| Activity |
Find the line with "Task: Click the reply speech bubble icon" in the records below. Copy it and every line after it, up to and including the line with "The height and width of the screenshot is (744, 600).".

| Records for processing |

* * * * * * * * *

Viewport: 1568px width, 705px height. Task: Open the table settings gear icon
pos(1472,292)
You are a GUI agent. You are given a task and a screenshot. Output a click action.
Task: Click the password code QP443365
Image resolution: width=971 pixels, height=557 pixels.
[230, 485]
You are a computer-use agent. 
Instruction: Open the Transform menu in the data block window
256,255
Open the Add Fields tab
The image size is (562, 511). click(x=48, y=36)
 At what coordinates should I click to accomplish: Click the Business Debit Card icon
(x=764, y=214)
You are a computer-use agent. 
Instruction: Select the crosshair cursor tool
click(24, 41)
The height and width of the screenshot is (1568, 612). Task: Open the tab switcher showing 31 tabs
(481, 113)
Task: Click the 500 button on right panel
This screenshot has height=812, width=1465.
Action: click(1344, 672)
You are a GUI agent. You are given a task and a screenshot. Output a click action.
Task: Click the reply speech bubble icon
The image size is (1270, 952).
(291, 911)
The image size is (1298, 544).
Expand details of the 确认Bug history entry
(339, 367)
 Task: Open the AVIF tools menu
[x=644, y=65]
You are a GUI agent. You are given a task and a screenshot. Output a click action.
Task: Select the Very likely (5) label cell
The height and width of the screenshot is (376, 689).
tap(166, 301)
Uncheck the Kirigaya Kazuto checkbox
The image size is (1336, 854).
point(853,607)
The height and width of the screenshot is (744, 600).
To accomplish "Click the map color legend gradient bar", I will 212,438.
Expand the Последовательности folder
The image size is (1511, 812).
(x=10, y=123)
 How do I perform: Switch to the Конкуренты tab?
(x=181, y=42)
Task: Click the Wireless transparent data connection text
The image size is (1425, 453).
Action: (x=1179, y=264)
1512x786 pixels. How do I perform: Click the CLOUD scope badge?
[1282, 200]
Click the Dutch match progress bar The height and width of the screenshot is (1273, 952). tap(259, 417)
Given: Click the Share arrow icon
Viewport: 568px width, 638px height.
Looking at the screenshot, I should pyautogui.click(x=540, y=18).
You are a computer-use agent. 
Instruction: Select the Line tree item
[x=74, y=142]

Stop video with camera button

* * * * * * * * *

| Result of the exercise |
Task: Click the reply speech bubble icon
The image size is (1270, 952).
(291, 911)
The image size is (1298, 544).
Expand details of the 确认Bug history entry
(339, 367)
 Task: Open the AVIF tools menu
[x=644, y=65]
You are a GUI agent. You are given a task and a screenshot. Output a click action.
Task: Select the Very likely (5) label cell
The height and width of the screenshot is (376, 689).
tap(166, 301)
Uncheck the Kirigaya Kazuto checkbox
The image size is (1336, 854).
point(853,607)
The height and width of the screenshot is (744, 600).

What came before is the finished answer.